*What to produce:* From the listing below, copy only the lines running from the line that contains "Given: Click the gold coin currency icon" to the line that contains "The width and", both included.

*Source material:*
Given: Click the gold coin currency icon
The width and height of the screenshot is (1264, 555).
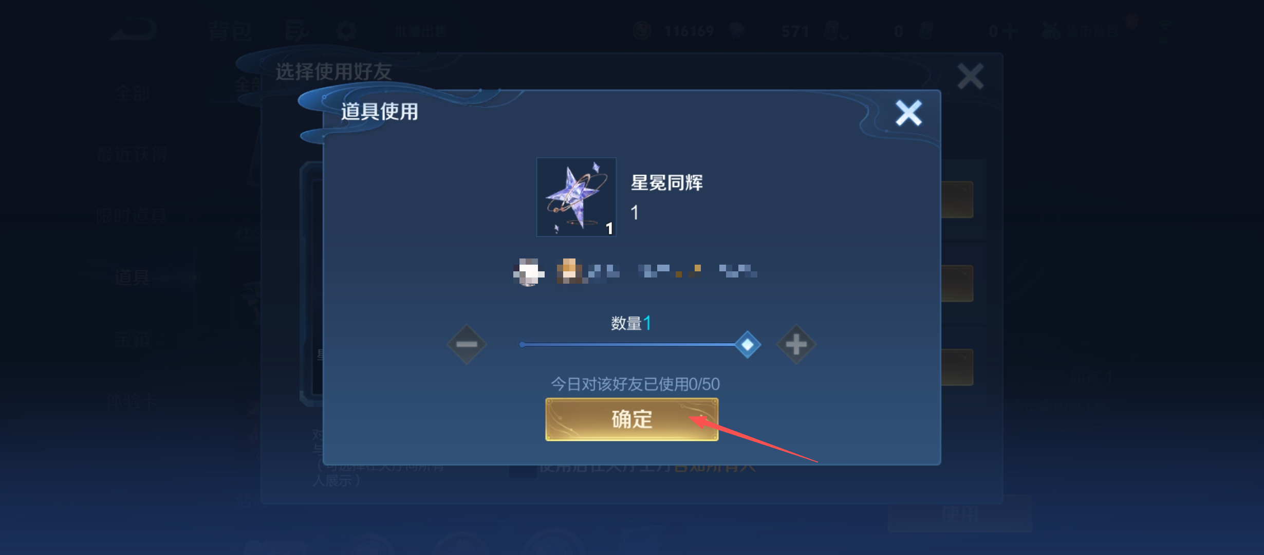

...

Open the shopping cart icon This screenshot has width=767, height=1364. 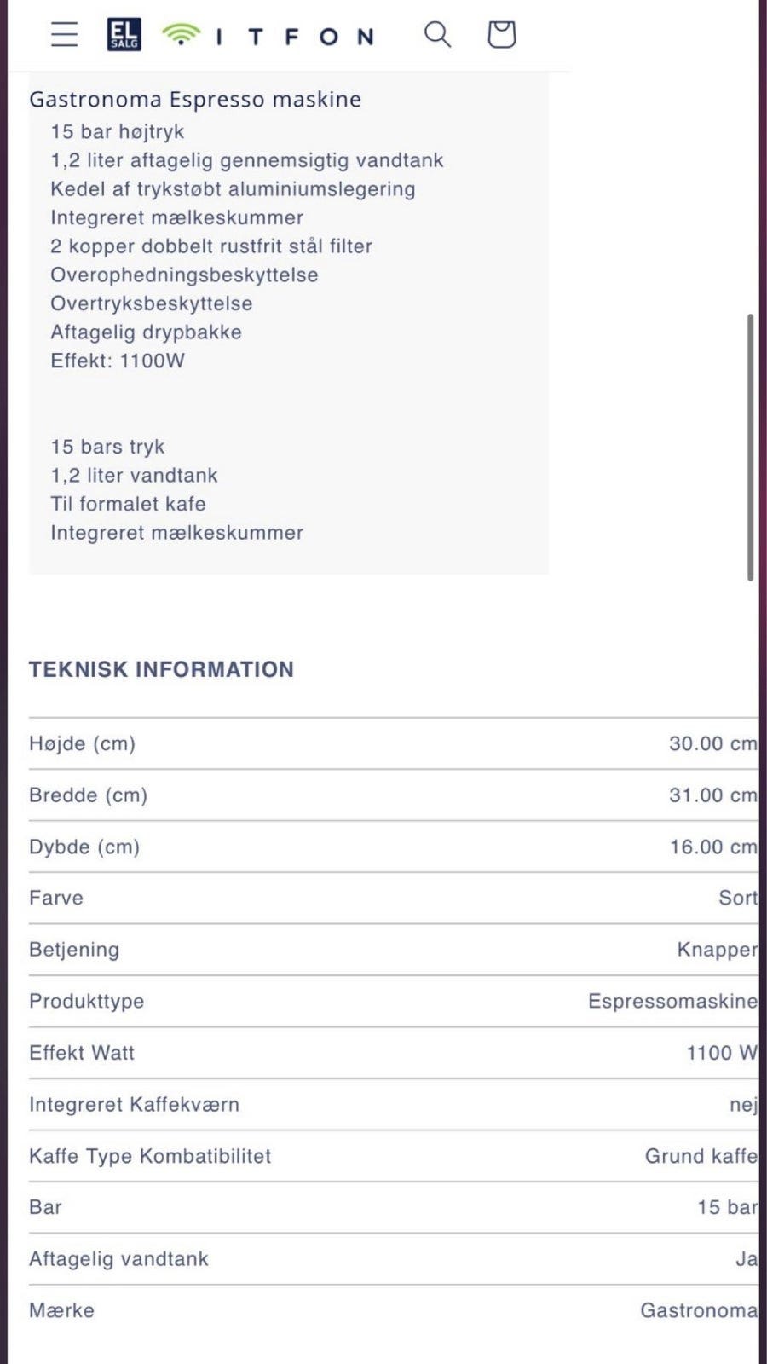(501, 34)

==

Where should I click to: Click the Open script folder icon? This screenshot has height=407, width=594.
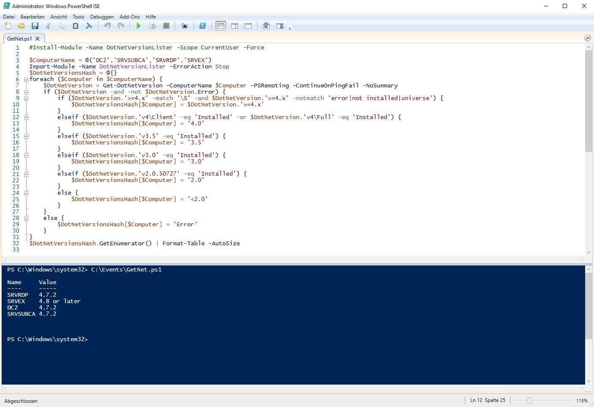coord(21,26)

*Output of the exercise:*
Given: Click the gold coin currency icon
The width and height of the screenshot is (1264, 555).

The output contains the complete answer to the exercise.